LlaMa-DUSFT / README.md
leftfooted's picture
Update README.md
4ea9b74 verified
---
license: apache-2.0
datasets:
- Open-Orca/OpenOrca
base_model:
- meta-llama/Llama-2-7b-hf
---
# llama-2 40 layer model
## Model Overview
LlaMa-DUSFT is a custom variant of the LLaMA-2-7B model created using the DUS (Dynamic Update Strategy) methodology.
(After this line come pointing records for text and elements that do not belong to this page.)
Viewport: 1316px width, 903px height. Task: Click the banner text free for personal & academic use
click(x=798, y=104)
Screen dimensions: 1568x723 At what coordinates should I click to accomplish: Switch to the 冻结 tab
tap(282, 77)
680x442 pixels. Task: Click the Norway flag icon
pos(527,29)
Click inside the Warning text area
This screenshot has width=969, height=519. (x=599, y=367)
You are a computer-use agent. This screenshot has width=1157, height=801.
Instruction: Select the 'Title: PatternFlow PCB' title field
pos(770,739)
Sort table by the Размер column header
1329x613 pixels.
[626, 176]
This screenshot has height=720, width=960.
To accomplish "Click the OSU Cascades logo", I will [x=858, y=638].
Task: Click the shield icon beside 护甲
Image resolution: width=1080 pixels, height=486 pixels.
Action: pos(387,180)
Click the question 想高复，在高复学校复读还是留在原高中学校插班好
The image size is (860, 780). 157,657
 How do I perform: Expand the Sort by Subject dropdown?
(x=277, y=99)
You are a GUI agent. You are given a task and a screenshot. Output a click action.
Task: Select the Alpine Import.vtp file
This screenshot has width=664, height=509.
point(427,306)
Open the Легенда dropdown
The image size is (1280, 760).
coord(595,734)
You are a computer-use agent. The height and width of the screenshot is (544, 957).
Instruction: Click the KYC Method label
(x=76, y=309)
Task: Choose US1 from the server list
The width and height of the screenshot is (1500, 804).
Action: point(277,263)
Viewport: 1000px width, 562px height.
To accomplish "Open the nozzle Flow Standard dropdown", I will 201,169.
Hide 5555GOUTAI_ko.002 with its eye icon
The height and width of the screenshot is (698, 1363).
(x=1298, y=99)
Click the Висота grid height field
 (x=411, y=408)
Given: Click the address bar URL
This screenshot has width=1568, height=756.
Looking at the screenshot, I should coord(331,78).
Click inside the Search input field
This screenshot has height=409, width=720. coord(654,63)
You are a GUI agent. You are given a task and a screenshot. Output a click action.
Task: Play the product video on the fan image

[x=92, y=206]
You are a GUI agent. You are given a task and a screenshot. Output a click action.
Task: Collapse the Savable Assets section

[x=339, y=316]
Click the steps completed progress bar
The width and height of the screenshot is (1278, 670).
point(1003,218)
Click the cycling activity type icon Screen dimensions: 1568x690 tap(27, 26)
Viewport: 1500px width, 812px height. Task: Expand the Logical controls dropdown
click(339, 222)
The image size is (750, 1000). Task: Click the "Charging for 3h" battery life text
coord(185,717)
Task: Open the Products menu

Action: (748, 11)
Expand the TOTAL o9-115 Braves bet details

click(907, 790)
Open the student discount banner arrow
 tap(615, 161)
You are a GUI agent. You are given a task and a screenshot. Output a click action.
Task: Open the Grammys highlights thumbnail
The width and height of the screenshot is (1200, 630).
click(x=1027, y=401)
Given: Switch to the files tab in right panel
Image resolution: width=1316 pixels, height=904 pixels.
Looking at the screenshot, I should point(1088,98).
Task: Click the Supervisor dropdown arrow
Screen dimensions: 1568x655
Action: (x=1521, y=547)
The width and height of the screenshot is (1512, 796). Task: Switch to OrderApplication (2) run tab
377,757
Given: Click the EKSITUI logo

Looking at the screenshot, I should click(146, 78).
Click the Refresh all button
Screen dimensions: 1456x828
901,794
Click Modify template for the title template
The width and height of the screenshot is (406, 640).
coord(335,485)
The original LLaMA-2-7B model consists of 32 layers, and this variant introduces a novel approach to optimize performance by reconfiguring and expanding the layer architecture to 40 layers.
### Key Modifications:
1. Layer Splitting:
- The original 32 layers of LLaMA-2-7B were duplicated.
- In one variant, the last 12 layers were removed.
- In another variant, the first 12 layers were removed.
2. Layer Merging:
- The two resulting 20-layer segments were combined to form a 40-layer model.
### Purpose:
This architectural modification was designed to test whether the DUS approach with an expanded layer count improves performance compared to the standard LLaMA-2 architecture.
## Training Details
### Dataset:
- The model was trained on a subset of the OpenOrca dataset, consisting of 5,000 samples.
### Training Configuration:
- Batch Size: 1
- Epochs: 3
- Optimizer: AdamW
- Learning Rate: 5e-5
- Software: Colab pro
### Preprocessing:
Data preprocessing followed the guidelines for LLaMA-2 models, ensuring tokenization and alignment were consistent with the original architecture.
## Results and Evaluation
### Performance Metrics:
- Due to the experimental nature of this model, specific evaluation metrics are currently limited.
- Initial results indicate improved adaptability in specific downstream tasks from the OpenOrca dataset.
### Observations:
- The DUS layer modification shows potential for enhancing model depth without significant degradation of performance.
- Further evaluation with larger datasets and varied tasks is required to confirm generalizability.